* **Written task**
Copy out the rows below word for word, leaving out the pictures.

─── Data rows

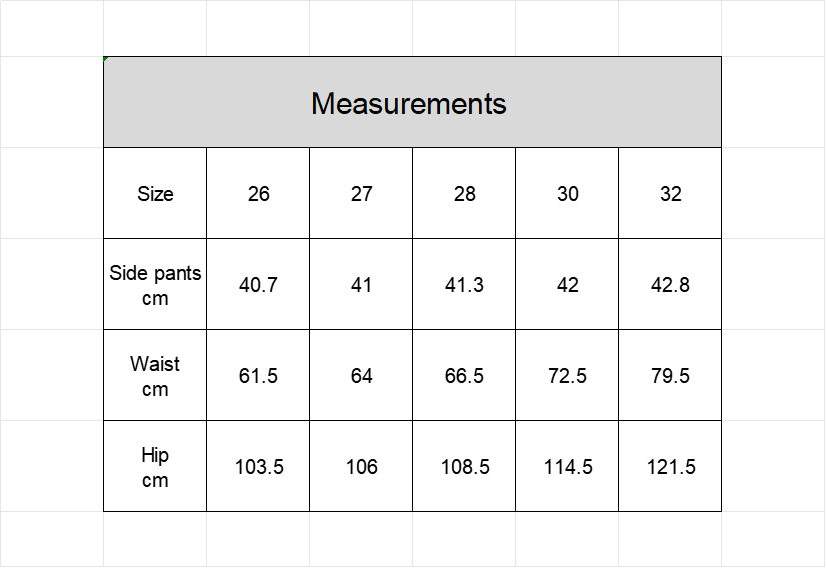Select the cell with value 42.8
The image size is (826, 568).
pos(670,285)
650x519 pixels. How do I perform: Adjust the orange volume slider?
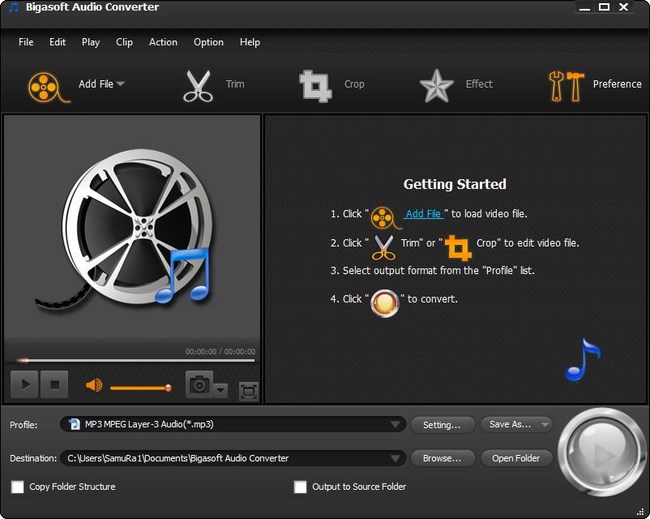[140, 387]

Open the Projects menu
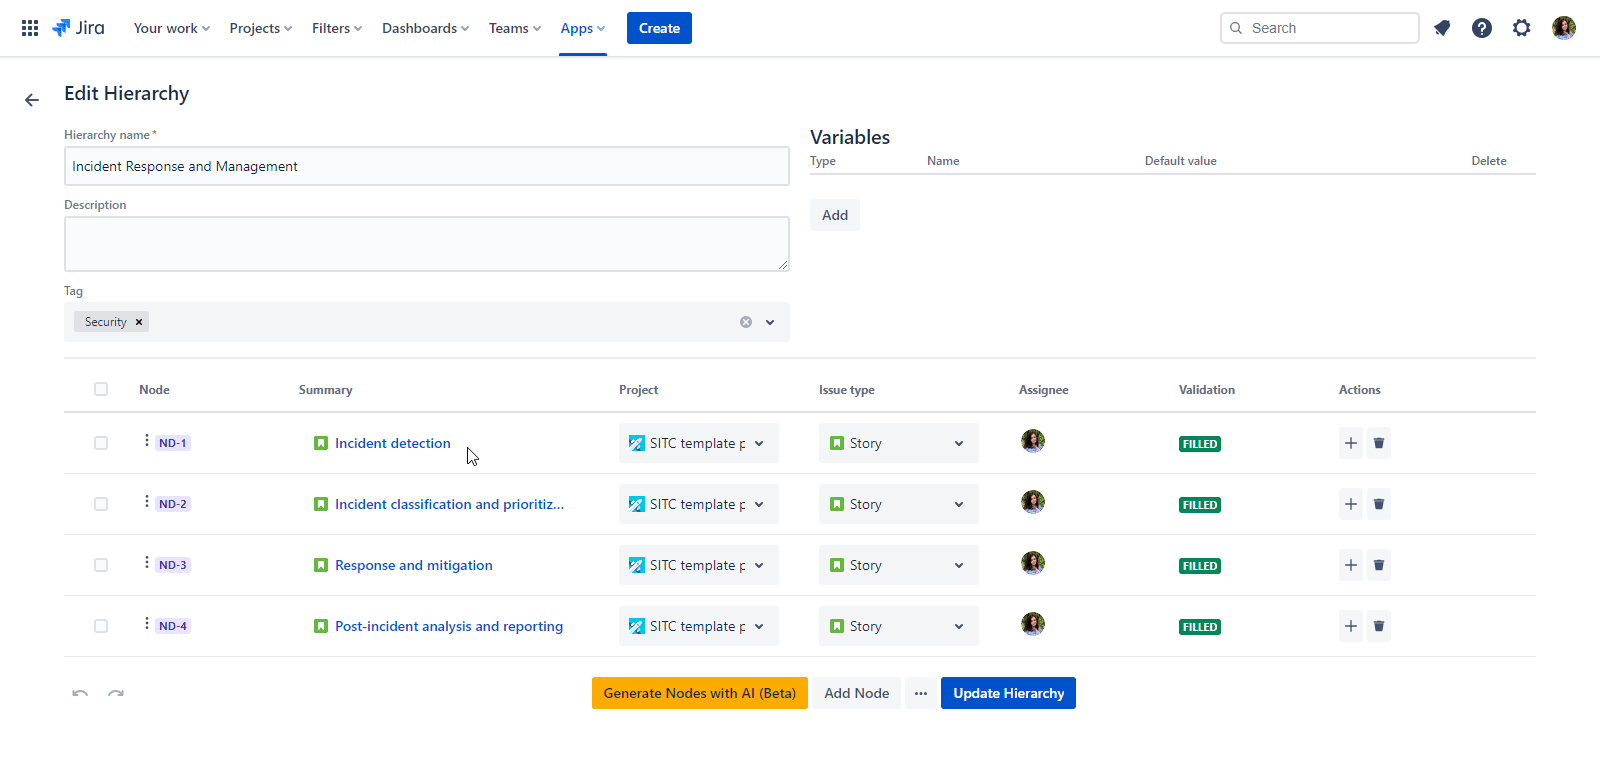(x=260, y=28)
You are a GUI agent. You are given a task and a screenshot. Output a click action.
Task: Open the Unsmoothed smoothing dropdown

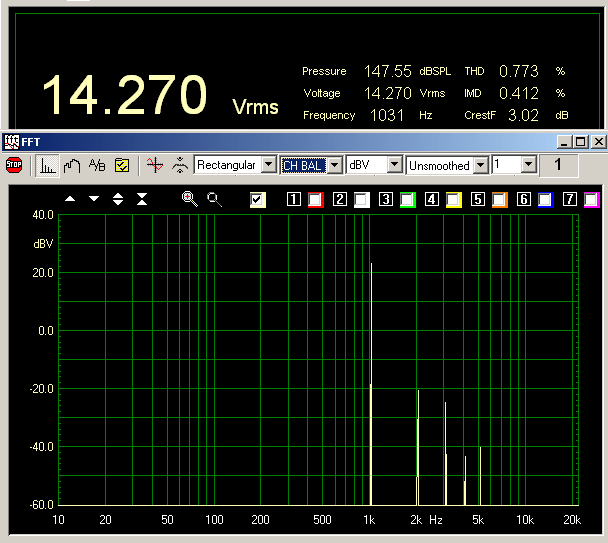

──────

* **Answer to this exercise**
Select the cell with value 42.8
The image size is (826, 568).
pos(670,285)
650x519 pixels. How do I perform: Adjust the orange volume slider?
[140, 387]

Open the Projects menu
(x=260, y=28)
You are a GUI agent. You are given a task and a screenshot. Output a click action.
Task: Open the Unsmoothed smoothing dropdown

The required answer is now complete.